My eyes stung with tears, but more from frustration than pain. I was irritated that I cut my finger. Irritated that my attempts to move quickly had left me with in an injury that would certainly have the opposite effect for several days. Irritated that I had allowed my ever present and always growing To Do list – a list that could only be completed by me (or so I told myself) – to distract me from the task at hand.
Asking for help
Still holding my finger, I glanced into the den where my husband and two sons were watching TV together. And just like that I felt my irritation grow and redirect towards my unsuspecting husband. Once again our evening routine consisted of my family relaxing while I rushed around the house, single-handedly accomplishing all the tasks that must be done for our home and schedules to run smoothly. Humbly realizing I needed to ask for help, both with my finger and the evening chores, I forced myself to swallow my pride and anger and call my husband’s name.

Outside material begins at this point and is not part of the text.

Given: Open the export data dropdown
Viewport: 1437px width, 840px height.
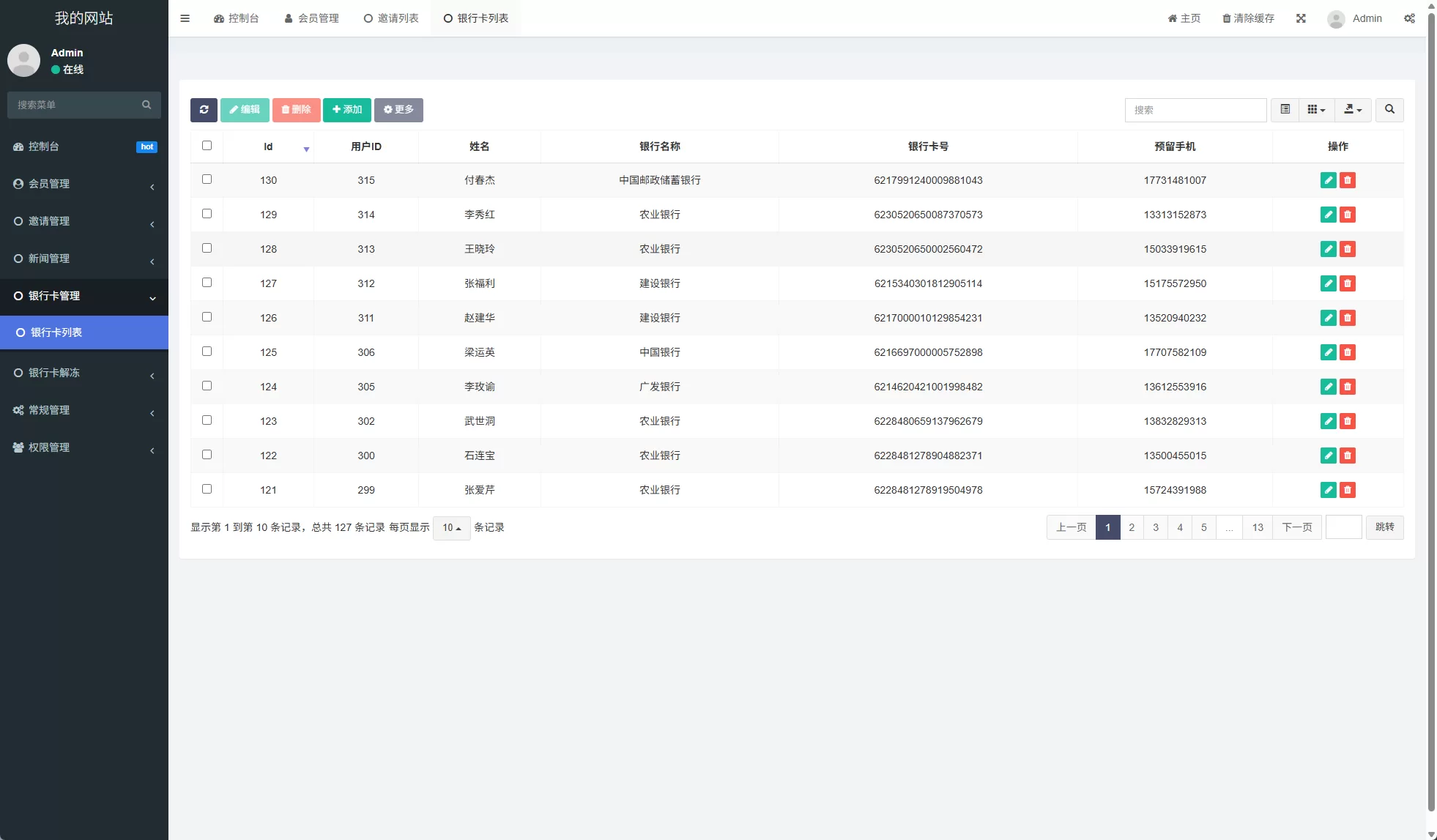Looking at the screenshot, I should click(x=1353, y=110).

Early the next morning my throbbing finger woke me from sleep. I climbed out of bed, already thinking of the list of things I needed to do that day, and walked to the kitchen. As I fumbled to make coffee with my bandaged finger it became apparent several things would need to come off that list. Sighing in resignation, I opened the refrigerator and spotted my lunch for the day – the very salad that had led to all these problems. And the same salad that my husband had happily finished preparing (under my direction, of course) after helping me bandage my finger. Although the previous night my main concern had been making sure everything was still done the way I wanted, looking at the salad and reflecting on the evening’s events now allowed me to better appreciate my husband‘s help, both with my finger and the evening chores.
The “take charge” can be harmful
I am a perfectionist and controlling person by nature, but recently I’ve considered that these traits may actually be the reason so much work falls on my shoulders. Or maybe it doesn’t fall there at all. Maybe I am the one placing it there. My “take charge” attitude often leads others, including my husband, to feel their help is not needed. Even worse, my perfectionist qualities may make others believe their efforts are not good enough.
For years these personality traits have defined me, and I believed they were beneficial, allowing me to accomplish so much the world says is important. These days, however, I am aware that God is trying to teach me a better way. He has called me to these vocations of marriage and motherhood in hopes that through my words and actions I will be life-giving. But my insistence that things be done my way, yet simultaneous frustration when others do not contribute, has been anything but.
Sometimes letting help in is needed
Reflecting more on the previous evening, I realized that each task that needed to be completed, was done. No, they weren’t all done exactly as I would do them, but that was okay. Or maybe, it was better than okay.
Perhaps this kitchen knife debacle, an incident requiring that I step back and allow others to not only help, but also to take care of me, was just what all of us needed.